MicroStrategy (NASDAQ: MSTR) – Back in 2020, business intelligence company MicroStrategy shocked the world when CEO Michael Saylor converted the majority of its assets into Bitcoin. That proved to be a very profitable move and today the company holds 129,218 bitcoins with no plans to sell any of them.
Tesla (NASDAQ: TSLA) – CEO and richest man in the world Elon Musk started promoting bitcoin back in early 2021 when he first announced that it could be used to buy Teslas. Even though he's since reversed that position, the company still holds around $2 billion in Bitcoin on its balance sheet.
Since ETFs (exchange-traded funds) made directly of Bitcoin and other cryptocurrencies have not yet been approved by the U.S. SEC, many investment groups have gotten around this by instead focusing on selling options called futures.
CME Group Inc. (NASDAQ: CME) – The Chicago Mercantile Exchange (CME) Group is one of the main firms offering micro futures contracts of the two largest cryptocurrencies by market capitalization: Bitcoin and Ether. Each micro futures contract is worth one-tenth of the price of the underlying token.
Should I Invest In Cryptocurrency Stocks – The Verdict?
Cryptocurrency has undoubtedly made an impact on not just the investment world, but also on the way companies do business. Already, there is a flurry of companies who are stepping up to support this industry and use the technology in new and exciting ways. This could be a massive opportunity for investors to capitalize on these cryptocurrency stocks and profit from digital assets indirectly.
Fundamentally, stocks in the cryptocurrency industry work the same as normal stocks. They can be bought and sold in the publicly traded market just like other companies. The main difference is that they're adapting cryptocurrency and the underlying blockchain technology to their products and services, so they have the potential to benefit as crypto demand rises.
The major advantage of cryptocurrency stocks is that it’s an emerging market with a tremendous amount of growth potential. Unlike digital currencies themselves, investors would be putting their money into physical companies and better diversifying their portfolios.
On the other hand, these stocks most likely won't have the same extraordinary price jumps as crypto. On top of that, they may be susceptible to industry risk that may drag the price down even when the business is doing particularly well.

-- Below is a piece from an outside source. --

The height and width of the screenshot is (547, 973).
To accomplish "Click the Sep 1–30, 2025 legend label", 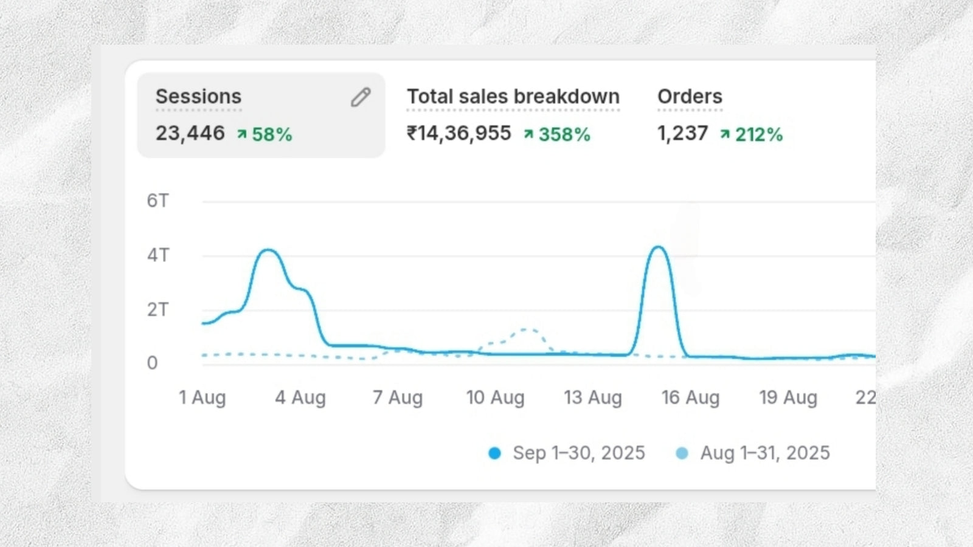I will pyautogui.click(x=578, y=453).
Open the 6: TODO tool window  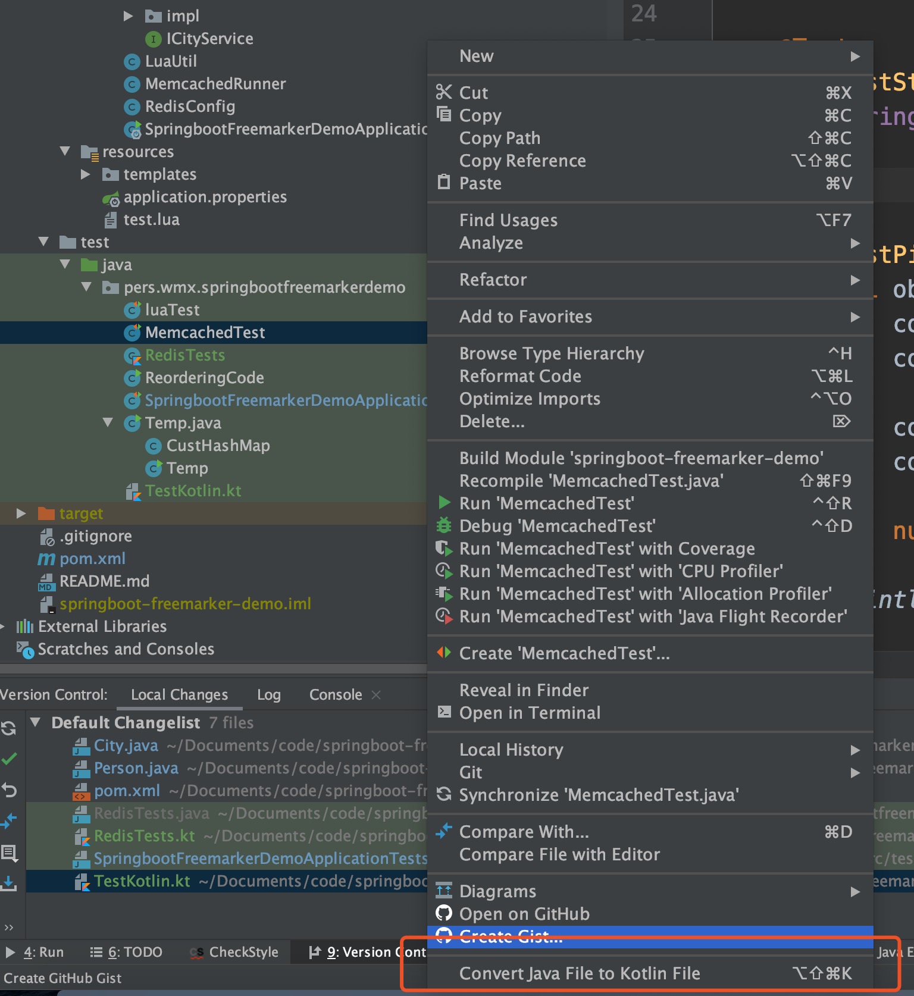tap(126, 952)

There are many sectors within the cryptocurrency industry to find good stocks. A few to consider would be exchanges, digital payment services, computer processor manufacturers, and data management services that are adopting blockchain technology. Companies that deal in crypto investments or who hold digital assets on their balance sheets would also be good contenders.
What's important to recognize is that cryptocurrency is still in its infancy. Despite what you may think will happen to Bitcoin over the next few years, it’s clear that there will be many companies that grow as a result of this industry. Don't look back ten years from now wishing you had taken the opportunity while you had the chance.